State Dependent and Site Directed Photodynamic Transformation of HCN2 Channel by Singlet Oxygen

Abstract

Singlet oxygen (1O2) is a little known signaling factor but a useful tool for both basic research and clinical practice. 1O2 is the central player in the Chromophore Assisted Light Inactivation (CALI) for ablating the function of protein molecules or cells and the Photodynamic therapy (PDT) for treating cancer and other diseases. However, most of the studies on 1O2 have been carried out at cell and tissue levels and yielded little information about 1O2 modification at molecular level. Here we report that the hyperpolarization-activated cAMP-gated (HCN) channels are sensitive to 1O2 modification.
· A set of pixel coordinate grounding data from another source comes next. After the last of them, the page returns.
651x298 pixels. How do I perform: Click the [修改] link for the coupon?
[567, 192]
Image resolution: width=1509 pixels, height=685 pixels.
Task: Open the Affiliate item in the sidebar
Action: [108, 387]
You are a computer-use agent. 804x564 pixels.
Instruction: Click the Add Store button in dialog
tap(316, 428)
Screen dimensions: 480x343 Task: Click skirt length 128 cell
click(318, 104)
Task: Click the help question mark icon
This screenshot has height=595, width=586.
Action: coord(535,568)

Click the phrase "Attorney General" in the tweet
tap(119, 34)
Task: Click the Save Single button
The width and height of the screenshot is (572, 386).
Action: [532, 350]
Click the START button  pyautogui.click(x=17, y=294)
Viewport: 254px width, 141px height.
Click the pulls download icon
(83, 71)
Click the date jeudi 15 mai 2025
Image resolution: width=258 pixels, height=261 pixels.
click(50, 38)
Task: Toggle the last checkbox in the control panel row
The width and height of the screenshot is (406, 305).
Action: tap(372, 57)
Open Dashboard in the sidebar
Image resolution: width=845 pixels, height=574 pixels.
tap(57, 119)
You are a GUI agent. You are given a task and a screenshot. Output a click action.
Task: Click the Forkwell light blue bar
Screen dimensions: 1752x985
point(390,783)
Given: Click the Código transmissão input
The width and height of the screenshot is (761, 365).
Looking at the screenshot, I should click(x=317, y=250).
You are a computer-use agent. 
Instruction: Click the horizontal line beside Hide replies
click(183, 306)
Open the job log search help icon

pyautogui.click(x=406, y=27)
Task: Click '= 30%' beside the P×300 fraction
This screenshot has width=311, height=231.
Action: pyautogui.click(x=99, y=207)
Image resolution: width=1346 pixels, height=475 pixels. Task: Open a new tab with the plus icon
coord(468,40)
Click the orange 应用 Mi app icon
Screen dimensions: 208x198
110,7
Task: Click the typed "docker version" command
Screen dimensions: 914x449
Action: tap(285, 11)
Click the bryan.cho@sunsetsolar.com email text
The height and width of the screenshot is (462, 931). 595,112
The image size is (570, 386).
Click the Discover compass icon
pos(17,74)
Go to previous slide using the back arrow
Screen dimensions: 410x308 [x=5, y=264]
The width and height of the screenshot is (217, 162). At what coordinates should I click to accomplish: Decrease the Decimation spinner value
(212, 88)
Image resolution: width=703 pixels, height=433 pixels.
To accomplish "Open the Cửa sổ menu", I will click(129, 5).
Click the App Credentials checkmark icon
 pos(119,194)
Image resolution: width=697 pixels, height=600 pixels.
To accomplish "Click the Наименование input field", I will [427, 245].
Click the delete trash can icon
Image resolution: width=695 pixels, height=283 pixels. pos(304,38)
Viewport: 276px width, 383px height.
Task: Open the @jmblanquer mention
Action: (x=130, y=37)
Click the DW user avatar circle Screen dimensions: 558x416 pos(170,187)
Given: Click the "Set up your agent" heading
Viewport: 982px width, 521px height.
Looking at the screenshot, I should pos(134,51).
To increase the site-specificity of 1O2 generation, fluorescein conjugated cAMP (FITC-cAMP) that specifically binds to the HCN channels or in-frame inserted singlet-oxygen-generator (SOG) protein was used as photosensitizer. Laser pulses in milliseconds transformed the channel biophysics by slowing down the channel deactivation and increasing the voltage-insensitive component in the macroscopic current. The dependence on dissolved oxygen in the solutions, the inhibitory effect by a 1O2 scavenger and the results with HCN2-SOG fusion protein supported the involvement of 1O2. Intriguingly, 1O2 modification of HCN2 channel was state-dependent and had distinct effects on the open and closed channels. Following this insight, we located a critical Histidine residue (H434) near the activation gate in the pore. Alanine replacement of H434 abolished the delay in channel deactivation and the generation of Iins by the photodynamic modification. This study provides insights into the instantaneous current conducted by HCN channel and establishes a well-defined model for studying 1O2 modification of ion channel proteins.